Foreign born workers were valued mainly as cheap labor; they weren’t allowed to vote in Rhode Island until late in the 19th century. Even then, naturalized citizens in Rhode Island faced property qualifications before they were allowed to vote.

And so it went for the immigrant groups who came after the Irish. French Canadians escaped hardscrabble farms for jobs in the textile mills of Massachusetts and Rhode Island. Mill life was tough; twelve hour days were the norms. Children quit school to work in factories and lost limbs in machinery.

Sometimes, it’s hard to believe much has changed. Longtime NBC news anchor Tom Brokaw said recently that Latino immigrants ought to learn English and better assimilate into American society. He quickly apologized, but he voiced an opinion heard often these days.

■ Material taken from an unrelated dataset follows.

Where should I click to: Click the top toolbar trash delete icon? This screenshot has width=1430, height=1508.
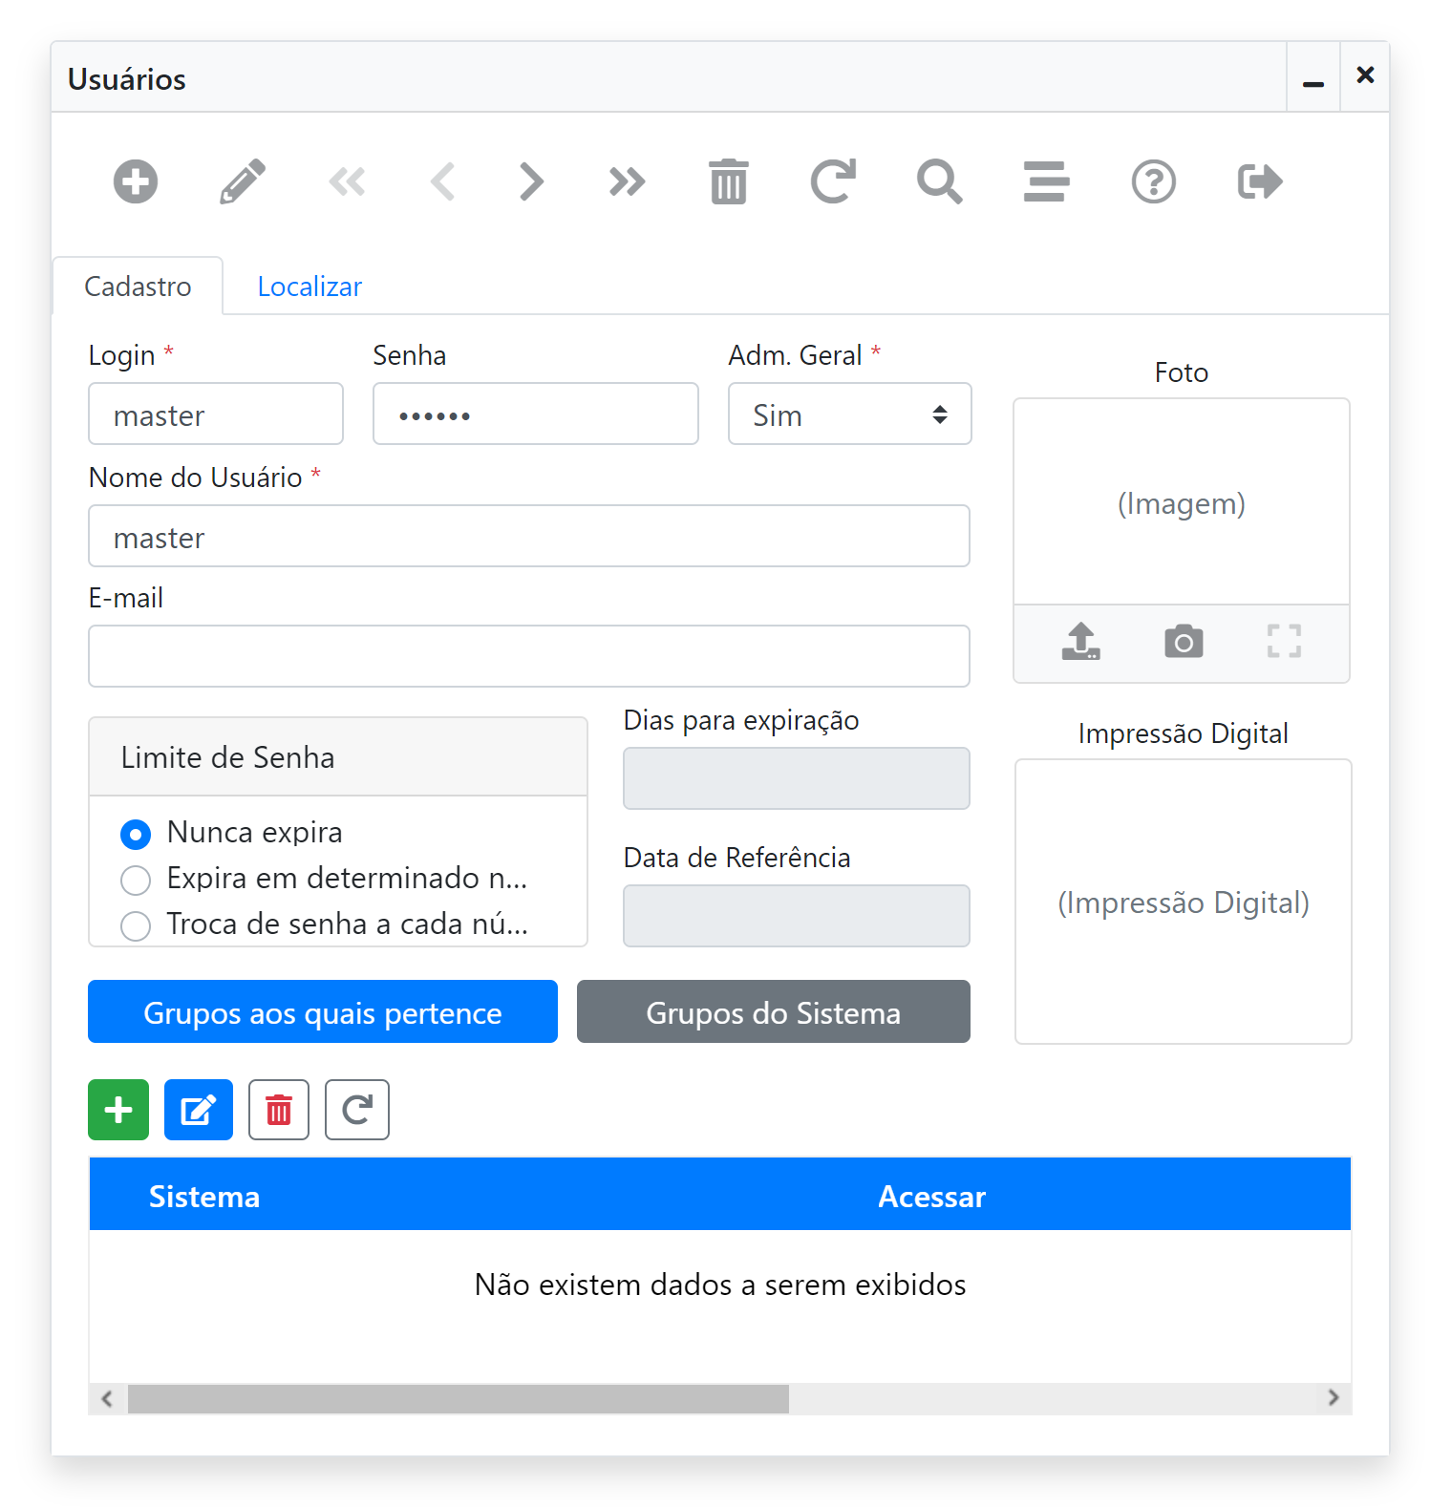coord(728,181)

The same was said of French-Canadians in the 1920s If the debates over bilingual education seem divisive nowadays, consider Woonsocket. In 1922, a Yankee-controlled state government approved an English-only law that required all children –even those in religious schools—to be taught solely in English. The French rebelled;   the dispute wasn’t resolved until the Vatican ordered French Catholics to obey the law.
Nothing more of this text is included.